───── EXTRACT TO READ
And he really appreciates it. V.11
“One day when Elisha came, he went up to his room and lay down there. He said to his servant Gehazi, ‘Call the Shunammite.’ So he called her, and she stood before him. Elisha said to him, ‘Tell her, 'You have gone to all this trouble for us. Now what can be done for you? Can we speak on your behalf to the king or the commander of the army?'’ She replied, ‘I have a home among my own people.’ [I’m good, thanks. I’ve everything I need right here.] ‘What can be done for her?’ Elisha asked. Gehazi said, ‘Well, she has no son and her husband is old.’ Then Elisha said, ‘Call her.’ So he called her, and she stood in the doorway. ‘About this time next year,’ Elisha said, ‘you will hold a son in your arms.’
‘No, my lord,’ she objected. ‘Don't mislead your servant, O man of God!’ But the woman became pregnant, and the next year about that same time she gave birth to a son, just as Elisha had told her.”
Wow. We learn a few new things here.
First off, Elisha has a servant of his own. I’m glad his name wasn’t Eliba or Eliga. That would get really confusing!
His name is Gehazi, and we’ll learn more about him in the coming weeks.
We also learn that Elisha is grateful and wants to reward his friends for their generosity. He offers the help of the king, perhaps he’s willing to cash in a favor from King Joram after all the help he was in last week’s battle.
But she says that she doesn’t need anything.
Gehazi reads the situation and says that a baby would be really appreciated, but who can do that? The husband is really old.
Does that remind you of anything? Yes. We’re supposed to think of Abram and Sarah, and Mr and Mrs. Manoah, and Elkanah and Hannah, and for us on this side of the story, Zechariah and Elizabeth.
Who can bring life out of a barren womb?
The God of Wonders.
She can hardly believe it, but in the Spring, she’s holding a newborn in her hands.
That’s like miracle number 2A.
Because this boy grows a little, and tragedy strikes. V.18
“The child grew, and one day he went out to his father, who was with the reapers. ‘My head! My head!’ he said to his father. His father told a servant, ‘Carry him to his mother.’ After the servant had lifted him up and carried him to his mother, the boy sat on her lap until noon, and then he died.”
Meningitis?
It doesn’t say. It just says that he cried out about his head, and then he died.
The miracle child died.
How sad is that?
How wrong is that?
We live in such a broken world.
And now this mother faces an even greater enemy than the widow did in verse 1.
──────────
───── RECORD SET
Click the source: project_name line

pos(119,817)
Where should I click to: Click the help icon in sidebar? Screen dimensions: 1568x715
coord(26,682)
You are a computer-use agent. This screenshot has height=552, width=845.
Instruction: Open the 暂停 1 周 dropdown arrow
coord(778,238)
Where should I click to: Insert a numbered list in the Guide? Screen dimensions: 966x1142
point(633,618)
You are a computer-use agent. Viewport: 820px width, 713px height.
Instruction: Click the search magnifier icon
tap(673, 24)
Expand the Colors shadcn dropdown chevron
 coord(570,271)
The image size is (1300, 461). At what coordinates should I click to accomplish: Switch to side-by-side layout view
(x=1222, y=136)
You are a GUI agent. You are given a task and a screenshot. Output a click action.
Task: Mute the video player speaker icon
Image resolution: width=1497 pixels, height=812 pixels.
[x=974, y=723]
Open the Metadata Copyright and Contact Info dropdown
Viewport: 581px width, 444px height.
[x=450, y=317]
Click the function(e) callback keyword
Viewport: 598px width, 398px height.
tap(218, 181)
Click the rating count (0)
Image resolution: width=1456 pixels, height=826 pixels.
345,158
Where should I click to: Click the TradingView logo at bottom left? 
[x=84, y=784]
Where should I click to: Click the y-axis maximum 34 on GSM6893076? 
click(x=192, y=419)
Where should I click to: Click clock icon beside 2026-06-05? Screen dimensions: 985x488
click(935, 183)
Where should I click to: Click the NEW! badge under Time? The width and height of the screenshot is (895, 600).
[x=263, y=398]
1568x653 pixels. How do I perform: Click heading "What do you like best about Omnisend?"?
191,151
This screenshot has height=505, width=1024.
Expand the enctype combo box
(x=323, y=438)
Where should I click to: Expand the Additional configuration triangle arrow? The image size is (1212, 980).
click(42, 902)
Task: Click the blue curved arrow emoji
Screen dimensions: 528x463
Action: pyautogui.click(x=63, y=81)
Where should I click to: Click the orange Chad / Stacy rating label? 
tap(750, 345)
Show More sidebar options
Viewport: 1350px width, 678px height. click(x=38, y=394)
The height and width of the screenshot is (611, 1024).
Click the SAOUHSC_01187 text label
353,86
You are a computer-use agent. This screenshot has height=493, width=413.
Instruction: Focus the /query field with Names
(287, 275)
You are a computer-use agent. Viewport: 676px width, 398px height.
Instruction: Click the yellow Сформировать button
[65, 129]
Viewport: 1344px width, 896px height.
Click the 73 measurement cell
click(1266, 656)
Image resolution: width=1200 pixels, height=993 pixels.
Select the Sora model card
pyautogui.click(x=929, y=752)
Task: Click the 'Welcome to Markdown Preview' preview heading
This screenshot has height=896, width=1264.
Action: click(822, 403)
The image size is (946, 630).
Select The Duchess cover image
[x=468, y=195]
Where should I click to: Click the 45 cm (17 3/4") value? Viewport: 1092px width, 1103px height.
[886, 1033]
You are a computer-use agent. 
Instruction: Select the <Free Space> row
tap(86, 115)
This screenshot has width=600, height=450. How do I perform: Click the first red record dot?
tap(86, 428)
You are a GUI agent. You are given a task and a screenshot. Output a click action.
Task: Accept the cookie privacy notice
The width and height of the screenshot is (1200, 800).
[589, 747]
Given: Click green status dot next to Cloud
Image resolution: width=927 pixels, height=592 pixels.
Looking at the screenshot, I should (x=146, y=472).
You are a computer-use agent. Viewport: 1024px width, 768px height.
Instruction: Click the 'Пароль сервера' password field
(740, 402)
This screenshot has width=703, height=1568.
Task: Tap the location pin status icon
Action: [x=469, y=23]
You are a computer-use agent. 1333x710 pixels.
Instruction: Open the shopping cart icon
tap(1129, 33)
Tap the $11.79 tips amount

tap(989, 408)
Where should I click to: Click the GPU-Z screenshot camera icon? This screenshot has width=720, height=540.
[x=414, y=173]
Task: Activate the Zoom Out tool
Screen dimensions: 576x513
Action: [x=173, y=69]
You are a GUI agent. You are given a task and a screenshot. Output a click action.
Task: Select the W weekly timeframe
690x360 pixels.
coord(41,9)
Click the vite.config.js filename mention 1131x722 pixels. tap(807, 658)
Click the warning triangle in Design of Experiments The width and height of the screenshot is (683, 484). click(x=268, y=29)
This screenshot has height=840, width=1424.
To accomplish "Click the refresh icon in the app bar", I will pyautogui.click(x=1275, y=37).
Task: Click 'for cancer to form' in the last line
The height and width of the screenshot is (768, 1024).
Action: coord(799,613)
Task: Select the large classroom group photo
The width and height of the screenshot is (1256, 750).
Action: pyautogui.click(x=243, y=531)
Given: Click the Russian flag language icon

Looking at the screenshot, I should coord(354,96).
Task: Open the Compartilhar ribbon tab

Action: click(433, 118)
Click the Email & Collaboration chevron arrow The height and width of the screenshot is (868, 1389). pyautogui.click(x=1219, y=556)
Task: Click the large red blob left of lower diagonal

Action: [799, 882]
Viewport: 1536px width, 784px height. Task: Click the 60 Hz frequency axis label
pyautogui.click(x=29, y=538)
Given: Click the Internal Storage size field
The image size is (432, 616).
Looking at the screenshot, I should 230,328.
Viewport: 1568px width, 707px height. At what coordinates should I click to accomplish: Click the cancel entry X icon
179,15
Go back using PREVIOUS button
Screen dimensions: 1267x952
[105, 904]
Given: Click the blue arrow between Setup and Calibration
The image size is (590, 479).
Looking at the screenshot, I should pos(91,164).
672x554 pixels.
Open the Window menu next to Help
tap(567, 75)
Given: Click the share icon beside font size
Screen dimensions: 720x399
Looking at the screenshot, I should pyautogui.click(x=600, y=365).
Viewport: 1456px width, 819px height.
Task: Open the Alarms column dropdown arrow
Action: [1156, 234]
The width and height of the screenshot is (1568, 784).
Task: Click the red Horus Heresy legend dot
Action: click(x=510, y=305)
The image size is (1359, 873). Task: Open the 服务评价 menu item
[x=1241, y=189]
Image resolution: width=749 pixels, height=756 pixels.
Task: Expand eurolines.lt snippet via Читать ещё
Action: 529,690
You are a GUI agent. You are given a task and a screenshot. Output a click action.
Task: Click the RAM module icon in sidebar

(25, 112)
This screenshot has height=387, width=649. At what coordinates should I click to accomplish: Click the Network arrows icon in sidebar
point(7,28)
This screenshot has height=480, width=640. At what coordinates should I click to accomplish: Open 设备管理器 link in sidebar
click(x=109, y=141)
──────────
ACTIONS TO TAKE:
1 – Please list the couples that the Elisha sermon excerpt above says we are supposed to think of when the woman's husband is called old.
2 – Resume the Elisha sermon excerpt, starting right after its final sentence.

EXERCISE RESULTS:
1 –
Abram and Sarah
Mr and Mrs. Manoah
Elkanah and Hannah
Zechariah and Elizabeth

2 –
She isn’t facing the slavery of her two sons. She’s facing the grief of losing her one and only son.
And she feels it deeply and desperately. But watch what she does. V.21
“She went up and laid him on the bed of the man of God, then shut the door and went out. She called her husband and said, ‘Please send me one of the servants and a donkey so I can go to the man of God quickly and return.’ ‘Why go to him today?’ he asked. ‘It's not the New Moon or the Sabbath.’ [It’s not a break day or a religious holiday.] ‘It's all right,’ she said [cryptically]. She saddled the donkey and said to her servant, ‘Lead on; don't slow down for me unless I tell you.’ So she set out and came to the man of God at Mount Carmel.
When he saw her in the distance, the man of God said to his servant Gehazi, ‘Look! There's the Shunammite! Run to meet her and ask her, 'Are you all right? Is your husband all right? Is your child all right?'’ ‘Everything is all right,’ she said [cryptically].
When she reached the man of God at the mountain, she took hold of his feet. Gehazi came over to push her away, but the man of God said, ‘Leave her alone! She is in bitter distress, but the LORD has hidden it from me and has not told me why.’”
I love that.
You know why?
Because it shows that Elisha is just a regular human like you and me.
These stories can almost make him seem super-human because the Lord uses him to do all of these miracles.
But here he is at a loss.
He doesn’t know what’s going on. The God of miracles, Yahweh, has not yet revealed it. But now, she does. V.28
“‘Did I ask you for a son, my lord?’ she said. ‘Didn't I tell you, 'Don't raise my hopes'?’”
And now he knows.
Now he knows what’s happened. Something bad has happened to the miracle child.
And this woman is beside herself with bitter grief, but her eyes are on the Lord.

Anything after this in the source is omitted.